I didn't see my hunting party partners complaining, either. I know for sure that the pit with no bottom, otherwise known as Motley Owl, devourer of worlds, had an arrangement to smuggle out his own loaf of bread and a pot of butter every morning. I also noticed he was giving sparring lessons to the ballistae troops under the approving eye of Sergeant Albert.
"Fuzzy? Are you coming, Fuzzy?" I heard the voice of my boy calling me in my dreams. Soon, a well-aimed shower of those little table-billiard-sized cabbages began to fall out of the blue sky of my dreams as I happily chased fat deer across coney-filled meadows. I sadly woke up to find the deer were æther, but the tiny cabbages were real. I growled at the kitchen crew below, and they laughed at me. I knew then that it was time to chase them to pull out the laces of their leather hosen again. The first time was after they put a hot pepper inside a big cube of venison. The second time was when…
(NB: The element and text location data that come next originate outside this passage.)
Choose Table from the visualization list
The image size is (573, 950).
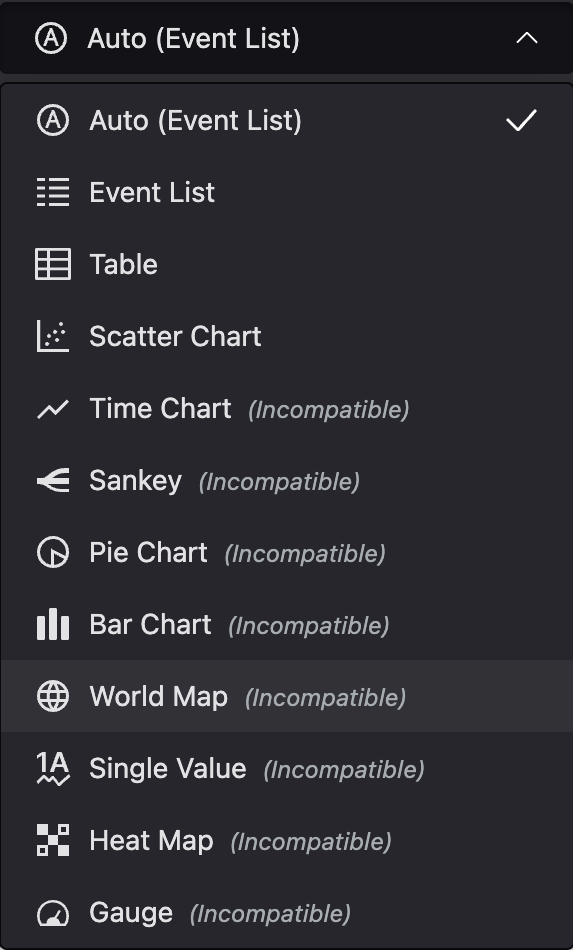point(286,264)
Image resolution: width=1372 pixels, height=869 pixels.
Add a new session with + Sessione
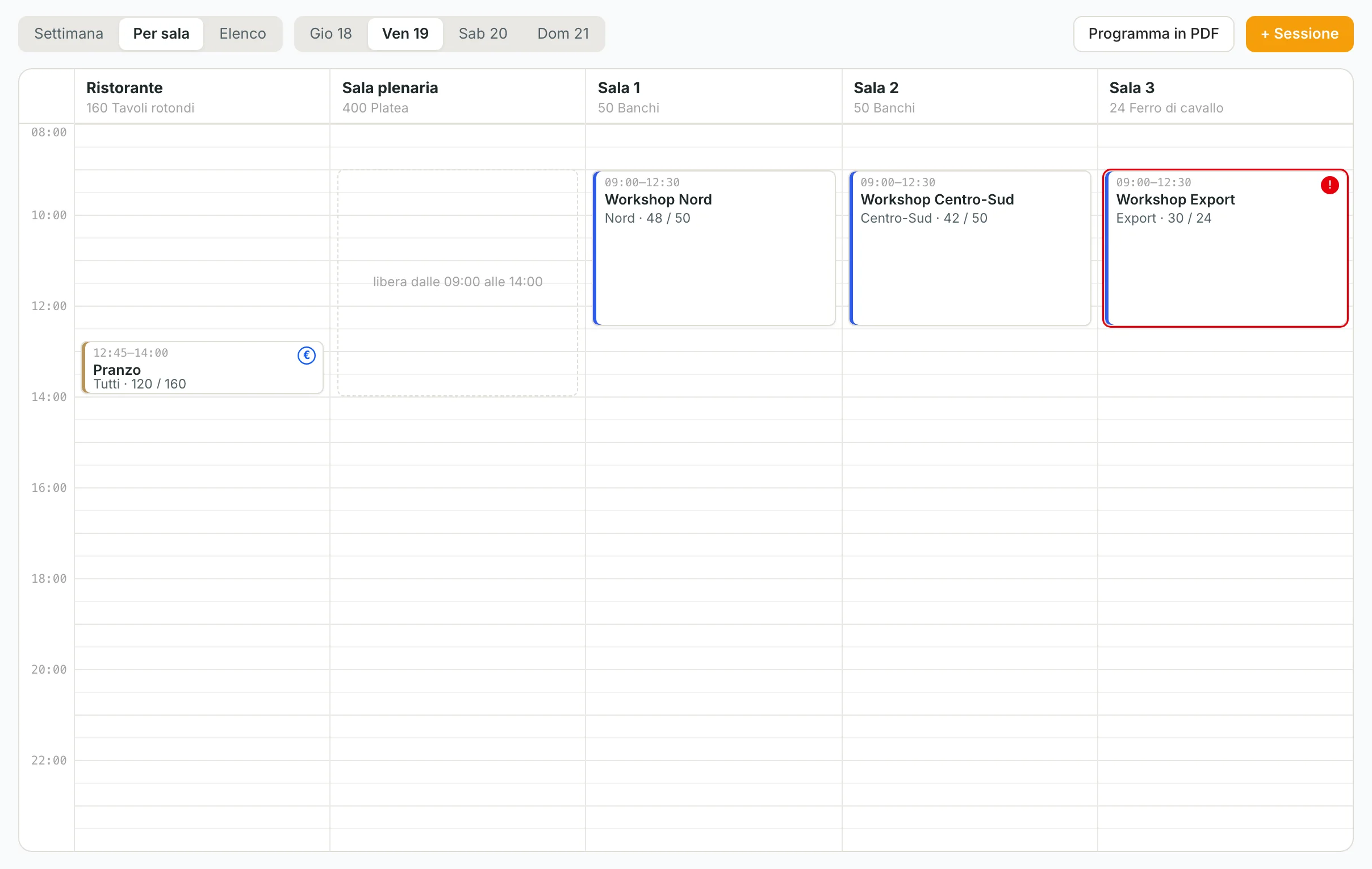pos(1299,34)
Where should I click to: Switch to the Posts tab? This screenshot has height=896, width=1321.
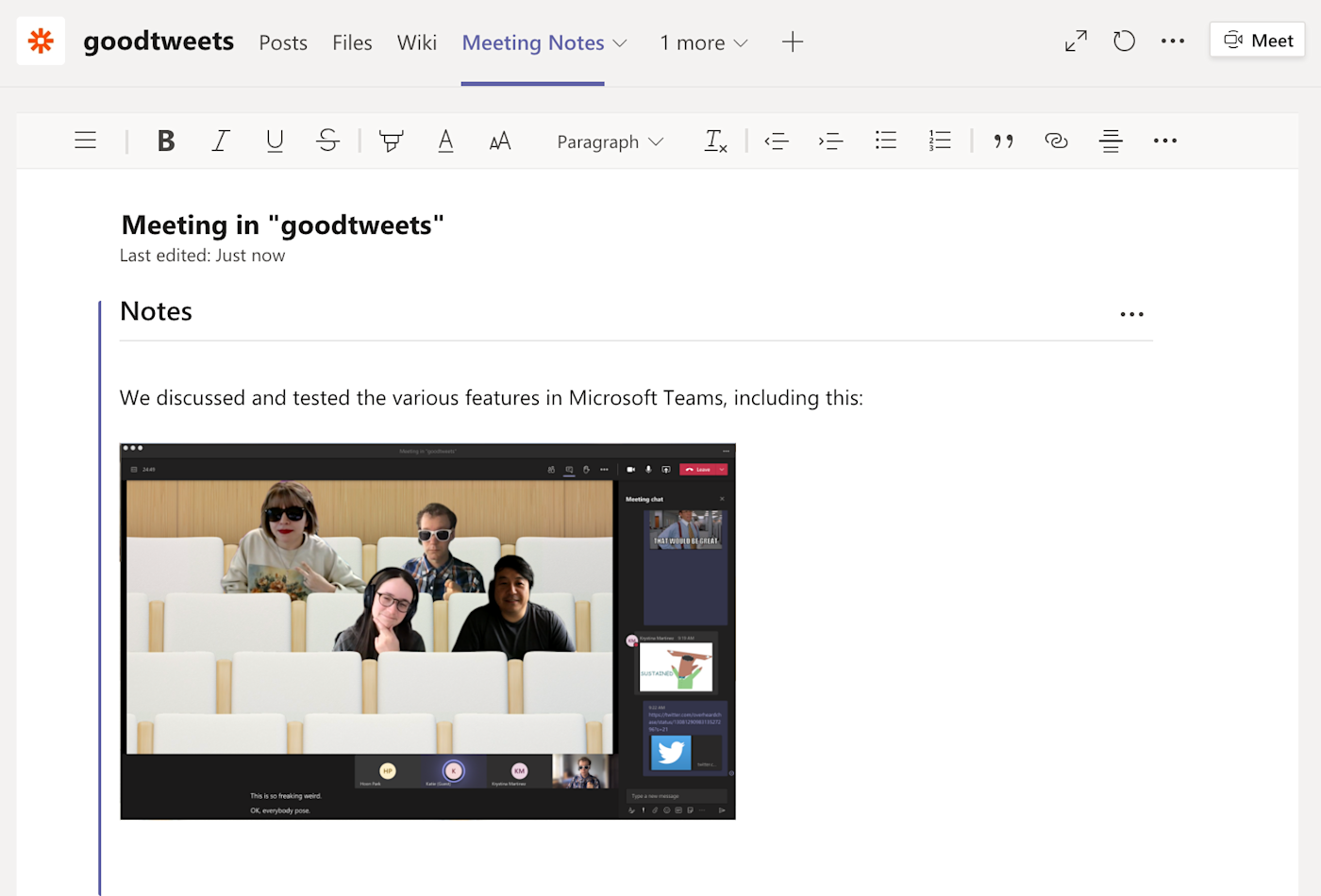click(283, 42)
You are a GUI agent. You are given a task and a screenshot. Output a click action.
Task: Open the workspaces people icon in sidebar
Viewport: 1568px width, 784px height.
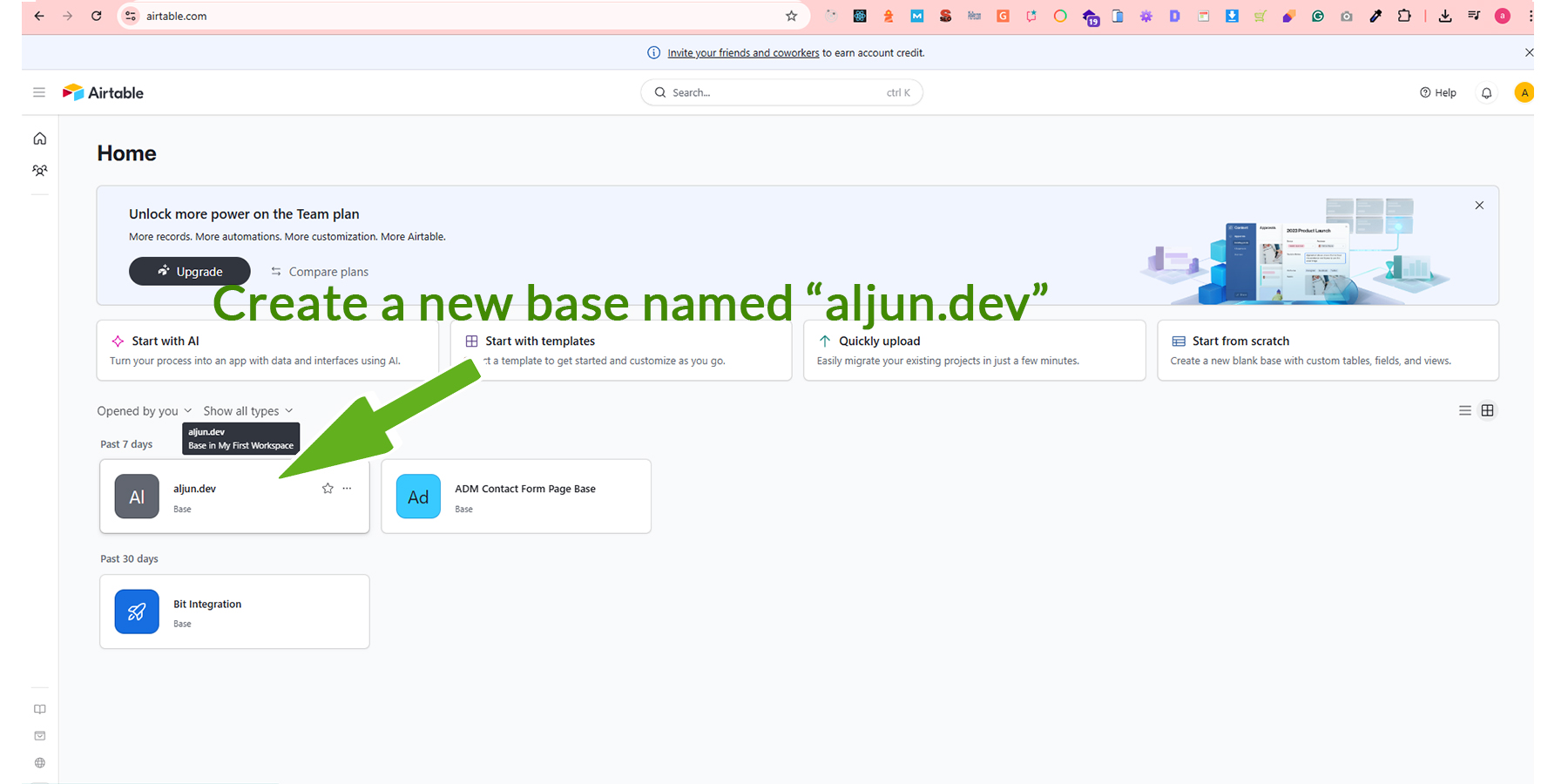point(40,171)
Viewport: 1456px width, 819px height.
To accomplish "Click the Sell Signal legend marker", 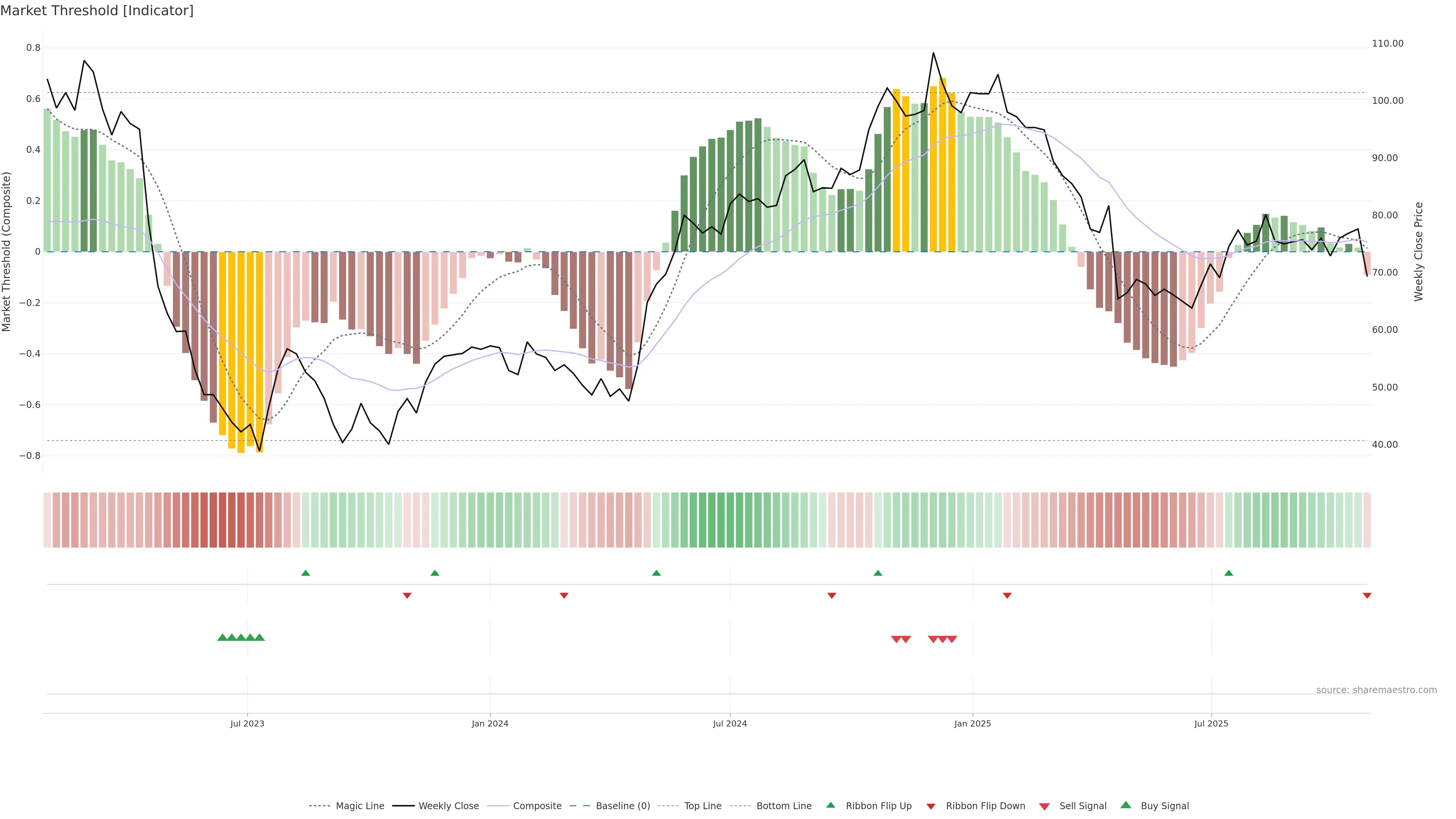I will [x=1044, y=806].
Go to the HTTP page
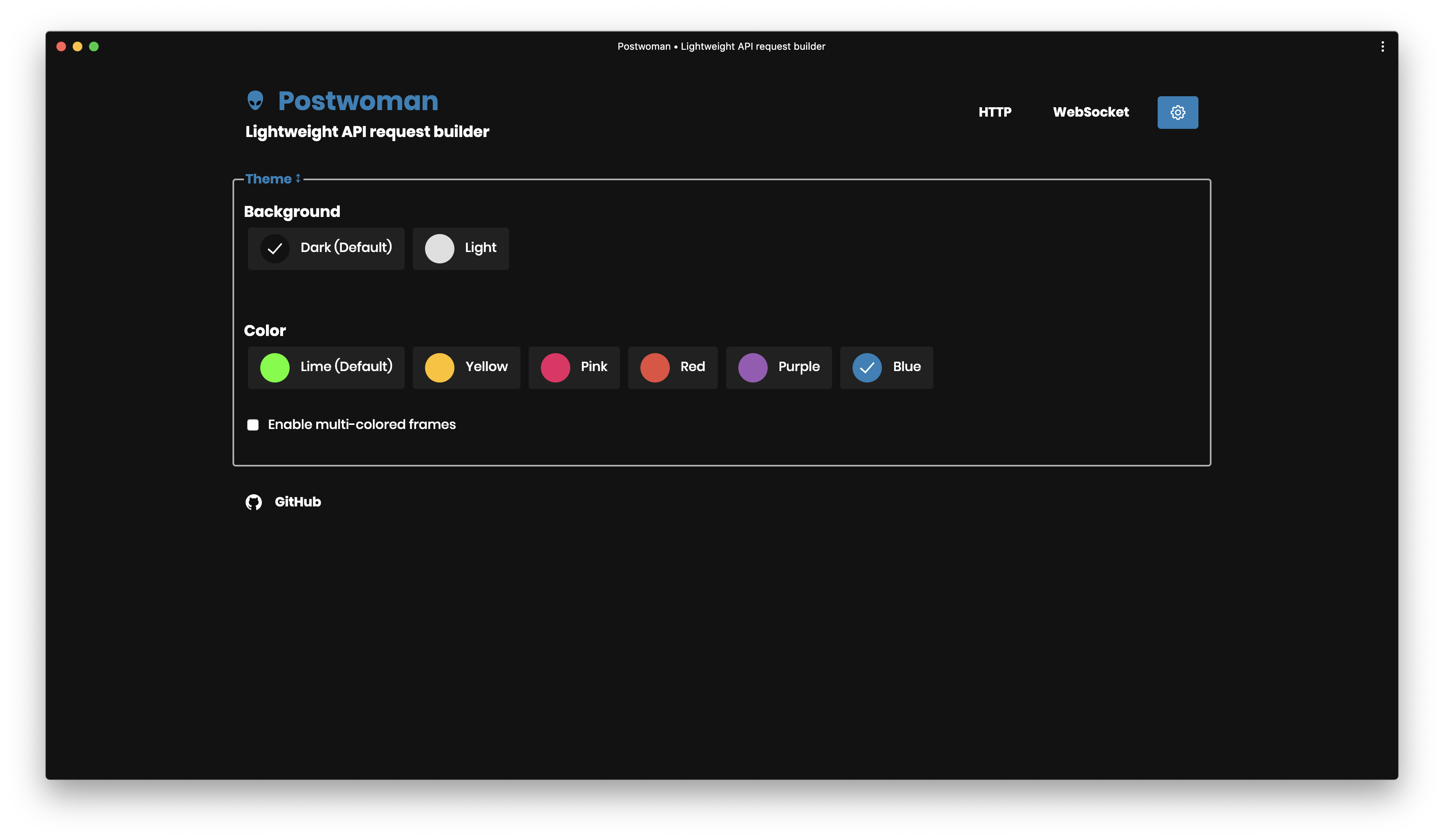This screenshot has height=840, width=1444. [994, 112]
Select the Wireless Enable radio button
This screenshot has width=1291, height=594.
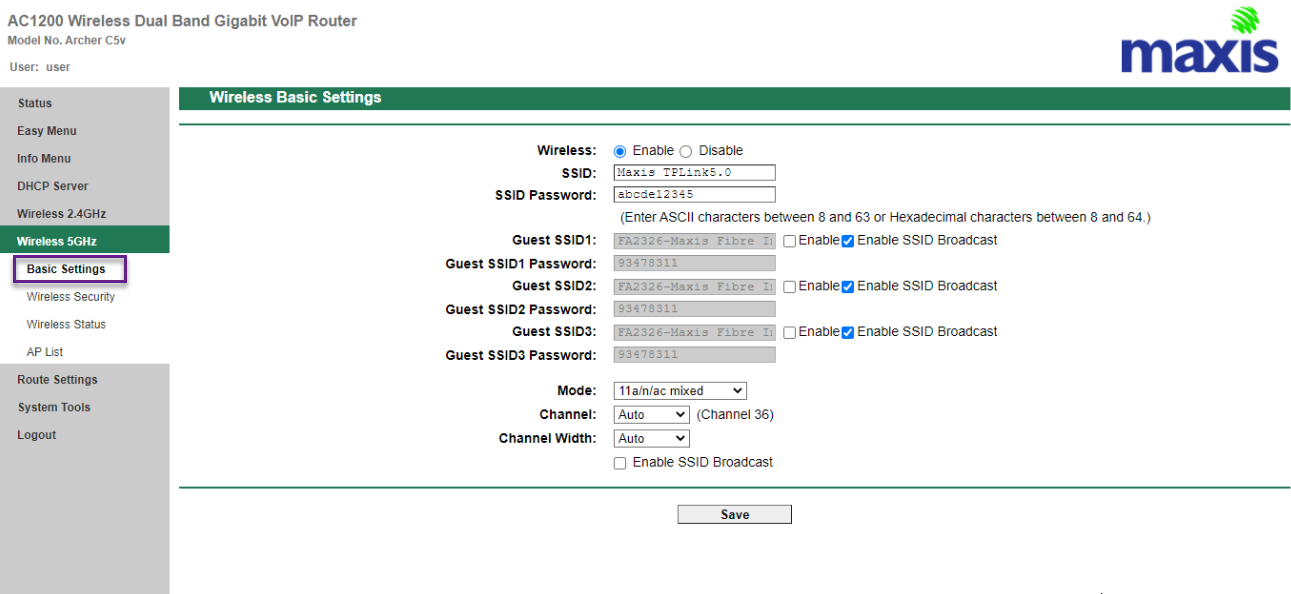[x=620, y=151]
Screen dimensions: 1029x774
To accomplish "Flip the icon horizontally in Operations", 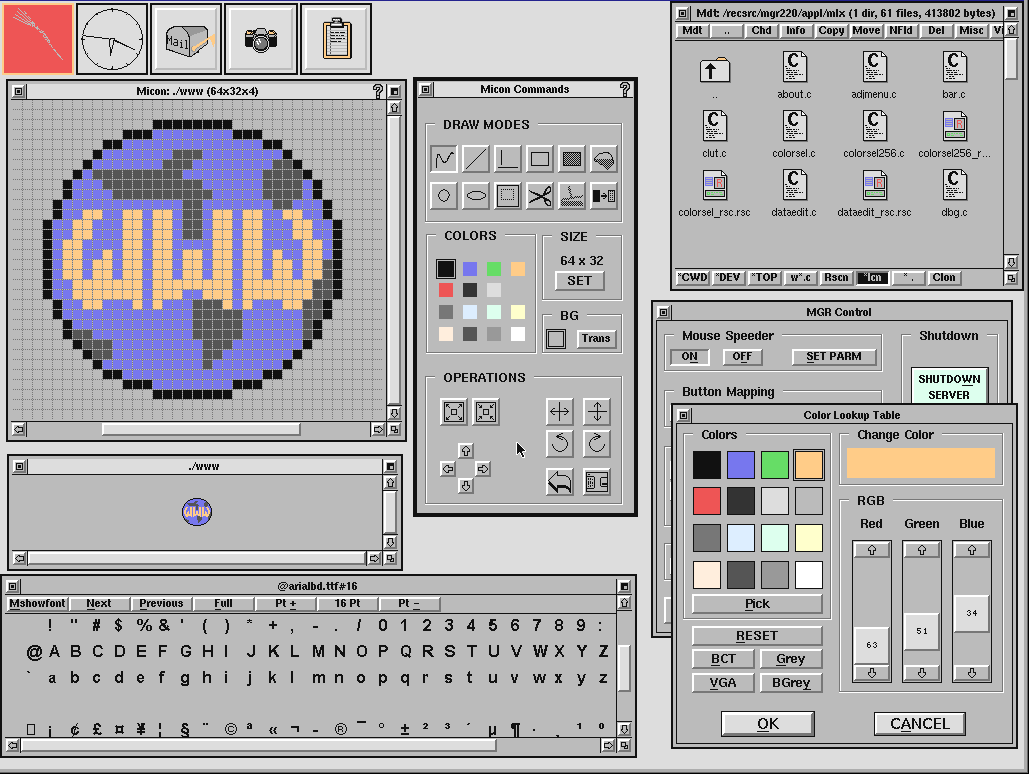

"FUZZY!" Cat's usually well-modulated baritone surprised me as it erupted in volume. The new haircut made him look very adult, vexed with everything, and impatient with me. This was probably because he was tired and wanted a lift across the green so he could sleep. I scanned this evening's cooking crew and spotted Squire Rendell with several billiard-ball cabbages in his hands. Now I had a culprit to target.
I carefully picked up a little cabbage in my teeth and padded down the stairs of the meat-smoking platform. I made sure my route out of the kitchen took me past Squire Rendell and the leather jack of ale in his hand. I stopped in front of him and turned my head to look at him.
"Lady Fuzzy," the boy sounded a bit worried, "is there something I can do for you?"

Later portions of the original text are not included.